(Dataset entries)
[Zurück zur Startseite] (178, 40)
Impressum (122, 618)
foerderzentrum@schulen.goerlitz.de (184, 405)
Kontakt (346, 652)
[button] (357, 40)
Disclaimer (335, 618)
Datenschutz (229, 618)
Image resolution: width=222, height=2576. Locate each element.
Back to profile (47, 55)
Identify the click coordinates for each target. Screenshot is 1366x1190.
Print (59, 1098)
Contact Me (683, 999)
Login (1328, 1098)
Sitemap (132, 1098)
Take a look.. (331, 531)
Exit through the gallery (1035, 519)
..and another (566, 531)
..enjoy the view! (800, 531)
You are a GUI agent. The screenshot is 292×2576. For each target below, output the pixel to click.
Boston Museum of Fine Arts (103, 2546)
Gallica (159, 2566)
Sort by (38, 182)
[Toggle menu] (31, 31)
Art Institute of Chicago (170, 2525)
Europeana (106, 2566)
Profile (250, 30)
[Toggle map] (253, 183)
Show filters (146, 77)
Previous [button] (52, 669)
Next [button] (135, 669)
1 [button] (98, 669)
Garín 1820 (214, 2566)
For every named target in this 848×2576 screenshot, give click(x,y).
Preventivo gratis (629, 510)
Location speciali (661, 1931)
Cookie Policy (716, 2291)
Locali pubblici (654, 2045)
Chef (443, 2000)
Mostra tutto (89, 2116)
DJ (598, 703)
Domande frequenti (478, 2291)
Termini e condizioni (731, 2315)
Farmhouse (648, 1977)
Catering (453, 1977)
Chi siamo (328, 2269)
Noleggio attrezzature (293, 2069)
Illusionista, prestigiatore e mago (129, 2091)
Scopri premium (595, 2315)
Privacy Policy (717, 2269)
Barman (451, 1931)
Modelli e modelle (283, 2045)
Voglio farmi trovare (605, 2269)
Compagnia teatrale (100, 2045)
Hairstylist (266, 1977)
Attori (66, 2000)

▶ **WHAT YOU HAVE TO DO**:
Nothing in the records should be left out; write all of them out again exactly.

▶ **OUTPUT FOR THIS EXERCISE**:
[Zurück zur Startseite] (178, 40)
Impressum (122, 618)
foerderzentrum@schulen.goerlitz.de (184, 405)
Kontakt (346, 652)
[button] (357, 40)
Disclaimer (335, 618)
Datenschutz (229, 618)
Image resolution: width=222, height=2576. Locate each element.
Back to profile (47, 55)
Identify the click coordinates for each target. Screenshot is 1366x1190.
Print (59, 1098)
Contact Me (683, 999)
Login (1328, 1098)
Sitemap (132, 1098)
Take a look.. (331, 531)
Exit through the gallery (1035, 519)
..and another (566, 531)
..enjoy the view! (800, 531)
You are a GUI agent. The screenshot is 292×2576. For each target below, output the pixel to click.
Boston Museum of Fine Arts (103, 2546)
Gallica (159, 2566)
Sort by (38, 182)
[Toggle menu] (31, 31)
Art Institute of Chicago (170, 2525)
Europeana (106, 2566)
Profile (250, 30)
[Toggle map] (253, 183)
Show filters (146, 77)
Previous [button] (52, 669)
Next [button] (135, 669)
1 [button] (98, 669)
Garín 1820 (214, 2566)
For every named target in this 848×2576 screenshot, give click(x,y).
Preventivo gratis (629, 510)
Location speciali (661, 1931)
Cookie Policy (716, 2291)
Locali pubblici (654, 2045)
Chef (443, 2000)
Mostra tutto (89, 2116)
DJ (598, 703)
Domande frequenti (478, 2291)
Termini e condizioni (731, 2315)
Farmhouse (648, 1977)
Catering (453, 1977)
Chi siamo (328, 2269)
Noleggio attrezzature (293, 2069)
Illusionista, prestigiatore e mago (129, 2091)
Scopri premium (595, 2315)
Privacy Policy (717, 2269)
Barman (451, 1931)
Modelli e modelle (283, 2045)
Voglio farmi trovare (605, 2269)
Compagnia teatrale (100, 2045)
Hairstylist (266, 1977)
Attori (66, 2000)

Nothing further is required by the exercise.